--- EXTRACTED ENTRIES Enclosed Below ---

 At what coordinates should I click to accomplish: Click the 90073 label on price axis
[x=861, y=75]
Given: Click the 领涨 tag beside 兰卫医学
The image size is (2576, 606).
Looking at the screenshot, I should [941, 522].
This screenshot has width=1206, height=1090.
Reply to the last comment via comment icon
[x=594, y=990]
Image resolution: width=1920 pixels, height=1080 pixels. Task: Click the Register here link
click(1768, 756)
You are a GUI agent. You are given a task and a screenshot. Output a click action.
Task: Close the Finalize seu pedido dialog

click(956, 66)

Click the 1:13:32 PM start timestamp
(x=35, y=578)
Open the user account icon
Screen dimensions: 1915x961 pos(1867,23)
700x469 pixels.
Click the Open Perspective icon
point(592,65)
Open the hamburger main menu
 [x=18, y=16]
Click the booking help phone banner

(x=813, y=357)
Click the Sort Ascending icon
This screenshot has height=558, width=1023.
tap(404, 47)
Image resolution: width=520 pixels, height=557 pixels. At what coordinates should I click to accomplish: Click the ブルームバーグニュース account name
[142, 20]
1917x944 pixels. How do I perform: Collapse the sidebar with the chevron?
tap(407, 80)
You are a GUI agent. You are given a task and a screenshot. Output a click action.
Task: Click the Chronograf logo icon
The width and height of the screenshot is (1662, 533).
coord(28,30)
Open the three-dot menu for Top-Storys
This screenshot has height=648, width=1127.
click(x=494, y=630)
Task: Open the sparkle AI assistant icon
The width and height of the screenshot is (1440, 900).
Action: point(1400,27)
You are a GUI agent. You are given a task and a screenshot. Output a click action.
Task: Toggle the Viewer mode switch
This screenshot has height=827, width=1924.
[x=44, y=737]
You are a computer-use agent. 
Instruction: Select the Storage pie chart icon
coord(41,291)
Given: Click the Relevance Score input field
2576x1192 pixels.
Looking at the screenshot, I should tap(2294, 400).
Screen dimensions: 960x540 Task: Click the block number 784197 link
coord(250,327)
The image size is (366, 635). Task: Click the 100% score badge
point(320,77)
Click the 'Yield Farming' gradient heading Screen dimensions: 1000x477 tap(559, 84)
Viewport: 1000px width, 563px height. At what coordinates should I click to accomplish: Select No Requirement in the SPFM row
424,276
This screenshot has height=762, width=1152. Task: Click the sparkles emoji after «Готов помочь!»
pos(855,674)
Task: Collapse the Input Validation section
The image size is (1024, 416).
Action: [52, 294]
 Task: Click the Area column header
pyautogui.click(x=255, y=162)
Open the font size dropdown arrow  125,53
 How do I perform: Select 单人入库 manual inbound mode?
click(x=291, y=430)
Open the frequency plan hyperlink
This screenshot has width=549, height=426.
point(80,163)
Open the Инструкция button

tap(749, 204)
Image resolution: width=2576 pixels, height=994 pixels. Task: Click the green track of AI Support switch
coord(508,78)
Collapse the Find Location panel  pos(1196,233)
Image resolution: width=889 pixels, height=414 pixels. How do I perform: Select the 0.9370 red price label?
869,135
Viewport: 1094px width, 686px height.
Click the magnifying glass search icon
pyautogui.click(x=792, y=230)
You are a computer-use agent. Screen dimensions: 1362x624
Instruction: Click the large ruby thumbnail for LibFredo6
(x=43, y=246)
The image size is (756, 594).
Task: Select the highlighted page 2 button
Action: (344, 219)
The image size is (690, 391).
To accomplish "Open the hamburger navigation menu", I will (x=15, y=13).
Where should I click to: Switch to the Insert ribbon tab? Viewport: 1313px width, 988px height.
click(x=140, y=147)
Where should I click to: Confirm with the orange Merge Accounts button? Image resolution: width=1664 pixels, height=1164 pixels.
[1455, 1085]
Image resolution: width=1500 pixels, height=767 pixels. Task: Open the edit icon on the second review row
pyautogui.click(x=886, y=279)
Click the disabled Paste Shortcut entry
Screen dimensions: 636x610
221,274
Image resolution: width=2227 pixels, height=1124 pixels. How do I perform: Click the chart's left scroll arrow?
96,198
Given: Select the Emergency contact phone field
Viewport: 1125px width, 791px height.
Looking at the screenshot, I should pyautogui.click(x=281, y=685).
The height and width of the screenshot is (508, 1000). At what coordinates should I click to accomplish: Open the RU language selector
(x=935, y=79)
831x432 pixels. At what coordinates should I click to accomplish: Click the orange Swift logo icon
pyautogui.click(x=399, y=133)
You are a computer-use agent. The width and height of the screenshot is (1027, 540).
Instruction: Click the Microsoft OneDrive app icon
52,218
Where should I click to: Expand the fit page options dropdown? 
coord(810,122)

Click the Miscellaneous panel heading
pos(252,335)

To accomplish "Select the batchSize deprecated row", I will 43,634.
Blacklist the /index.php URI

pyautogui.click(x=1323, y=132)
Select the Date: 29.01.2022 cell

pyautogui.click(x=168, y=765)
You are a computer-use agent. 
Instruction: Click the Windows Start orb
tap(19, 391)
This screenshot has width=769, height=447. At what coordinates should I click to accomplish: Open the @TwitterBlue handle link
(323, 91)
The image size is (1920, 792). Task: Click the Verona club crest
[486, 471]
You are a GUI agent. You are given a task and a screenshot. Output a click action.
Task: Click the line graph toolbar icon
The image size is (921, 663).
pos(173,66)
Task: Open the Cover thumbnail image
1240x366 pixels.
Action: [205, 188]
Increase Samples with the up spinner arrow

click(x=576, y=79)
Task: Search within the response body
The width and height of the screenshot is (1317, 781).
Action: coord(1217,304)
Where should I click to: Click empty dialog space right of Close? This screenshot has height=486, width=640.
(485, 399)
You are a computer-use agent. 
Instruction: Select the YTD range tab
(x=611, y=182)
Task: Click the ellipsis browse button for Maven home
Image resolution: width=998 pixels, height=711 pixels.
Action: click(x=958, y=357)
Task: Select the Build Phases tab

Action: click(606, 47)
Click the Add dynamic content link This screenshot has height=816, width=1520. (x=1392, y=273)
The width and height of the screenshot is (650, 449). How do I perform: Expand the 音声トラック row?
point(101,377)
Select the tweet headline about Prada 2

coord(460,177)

--- End of Enclosed EXTRACTED ENTRIES ---

▶ **TASK OBJECTIVE**
What you should do is return the records above exactly, leaving nothing out.

▶ **ANSWER SECTION**
 At what coordinates should I click to accomplish: Click the 90073 label on price axis
[x=861, y=75]
Given: Click the 领涨 tag beside 兰卫医学
The image size is (2576, 606).
Looking at the screenshot, I should [941, 522].
This screenshot has width=1206, height=1090.
Reply to the last comment via comment icon
[x=594, y=990]
Image resolution: width=1920 pixels, height=1080 pixels. Task: Click the Register here link
click(1768, 756)
You are a GUI agent. You are given a task and a screenshot. Output a click action.
Task: Close the Finalize seu pedido dialog

click(956, 66)

Click the 1:13:32 PM start timestamp
(x=35, y=578)
Open the user account icon
Screen dimensions: 1915x961 pos(1867,23)
700x469 pixels.
Click the Open Perspective icon
point(592,65)
Open the hamburger main menu
 [x=18, y=16]
Click the booking help phone banner

(x=813, y=357)
Click the Sort Ascending icon
This screenshot has height=558, width=1023.
tap(404, 47)
Image resolution: width=520 pixels, height=557 pixels. At what coordinates should I click to accomplish: Click the ブルームバーグニュース account name
[142, 20]
1917x944 pixels. How do I perform: Collapse the sidebar with the chevron?
tap(407, 80)
You are a GUI agent. You are given a task and a screenshot. Output a click action.
Task: Click the Chronograf logo icon
The width and height of the screenshot is (1662, 533).
coord(28,30)
Open the three-dot menu for Top-Storys
This screenshot has height=648, width=1127.
click(x=494, y=630)
Task: Open the sparkle AI assistant icon
The width and height of the screenshot is (1440, 900).
Action: point(1400,27)
You are a GUI agent. You are given a task and a screenshot. Output a click action.
Task: Toggle the Viewer mode switch
This screenshot has height=827, width=1924.
[x=44, y=737]
You are a computer-use agent. 
Instruction: Select the Storage pie chart icon
coord(41,291)
Given: Click the Relevance Score input field
2576x1192 pixels.
Looking at the screenshot, I should tap(2294, 400).
Screen dimensions: 960x540 Task: Click the block number 784197 link
coord(250,327)
The image size is (366, 635). Task: Click the 100% score badge
point(320,77)
Click the 'Yield Farming' gradient heading Screen dimensions: 1000x477 tap(559, 84)
Viewport: 1000px width, 563px height. At what coordinates should I click to accomplish: Select No Requirement in the SPFM row
424,276
This screenshot has height=762, width=1152. Task: Click the sparkles emoji after «Готов помочь!»
pos(855,674)
Task: Collapse the Input Validation section
The image size is (1024, 416).
Action: [52, 294]
 Task: Click the Area column header
pyautogui.click(x=255, y=162)
Open the font size dropdown arrow  125,53
 How do I perform: Select 单人入库 manual inbound mode?
click(x=291, y=430)
Open the frequency plan hyperlink
This screenshot has width=549, height=426.
point(80,163)
Open the Инструкция button

tap(749, 204)
Image resolution: width=2576 pixels, height=994 pixels. Task: Click the green track of AI Support switch
coord(508,78)
Collapse the Find Location panel  pos(1196,233)
Image resolution: width=889 pixels, height=414 pixels. How do I perform: Select the 0.9370 red price label?
869,135
Viewport: 1094px width, 686px height.
Click the magnifying glass search icon
pyautogui.click(x=792, y=230)
You are a computer-use agent. Screen dimensions: 1362x624
Instruction: Click the large ruby thumbnail for LibFredo6
(x=43, y=246)
The image size is (756, 594).
Task: Select the highlighted page 2 button
Action: (344, 219)
The image size is (690, 391).
To accomplish "Open the hamburger navigation menu", I will (x=15, y=13).
Where should I click to: Switch to the Insert ribbon tab? Viewport: 1313px width, 988px height.
click(x=140, y=147)
Where should I click to: Confirm with the orange Merge Accounts button? Image resolution: width=1664 pixels, height=1164 pixels.
[1455, 1085]
Image resolution: width=1500 pixels, height=767 pixels. Task: Open the edit icon on the second review row
pyautogui.click(x=886, y=279)
Click the disabled Paste Shortcut entry
Screen dimensions: 636x610
221,274
Image resolution: width=2227 pixels, height=1124 pixels. How do I perform: Click the chart's left scroll arrow?
96,198
Given: Select the Emergency contact phone field
Viewport: 1125px width, 791px height.
Looking at the screenshot, I should pyautogui.click(x=281, y=685).
The height and width of the screenshot is (508, 1000). At what coordinates should I click to accomplish: Open the RU language selector
(x=935, y=79)
831x432 pixels. At what coordinates should I click to accomplish: Click the orange Swift logo icon
pyautogui.click(x=399, y=133)
You are a computer-use agent. The width and height of the screenshot is (1027, 540).
Instruction: Click the Microsoft OneDrive app icon
52,218
Where should I click to: Expand the fit page options dropdown? 
coord(810,122)

Click the Miscellaneous panel heading
pos(252,335)

To accomplish "Select the batchSize deprecated row", I will 43,634.
Blacklist the /index.php URI

pyautogui.click(x=1323, y=132)
Select the Date: 29.01.2022 cell

pyautogui.click(x=168, y=765)
You are a computer-use agent. 
Instruction: Click the Windows Start orb
tap(19, 391)
This screenshot has width=769, height=447. At what coordinates should I click to accomplish: Open the @TwitterBlue handle link
(323, 91)
The image size is (1920, 792). Task: Click the Verona club crest
[486, 471]
You are a GUI agent. You are given a task and a screenshot. Output a click action.
Task: Click the line graph toolbar icon
The image size is (921, 663).
pos(173,66)
Task: Open the Cover thumbnail image
1240x366 pixels.
Action: [205, 188]
Increase Samples with the up spinner arrow

click(x=576, y=79)
Task: Search within the response body
The width and height of the screenshot is (1317, 781).
Action: coord(1217,304)
Where should I click to: Click empty dialog space right of Close? This screenshot has height=486, width=640.
(485, 399)
You are a computer-use agent. 
Instruction: Select the YTD range tab
(x=611, y=182)
Task: Click the ellipsis browse button for Maven home
Image resolution: width=998 pixels, height=711 pixels.
Action: click(x=958, y=357)
Task: Select the Build Phases tab

Action: click(606, 47)
Click the Add dynamic content link This screenshot has height=816, width=1520. (x=1392, y=273)
The width and height of the screenshot is (650, 449). How do I perform: Expand the 音声トラック row?
point(101,377)
Select the tweet headline about Prada 2

coord(460,177)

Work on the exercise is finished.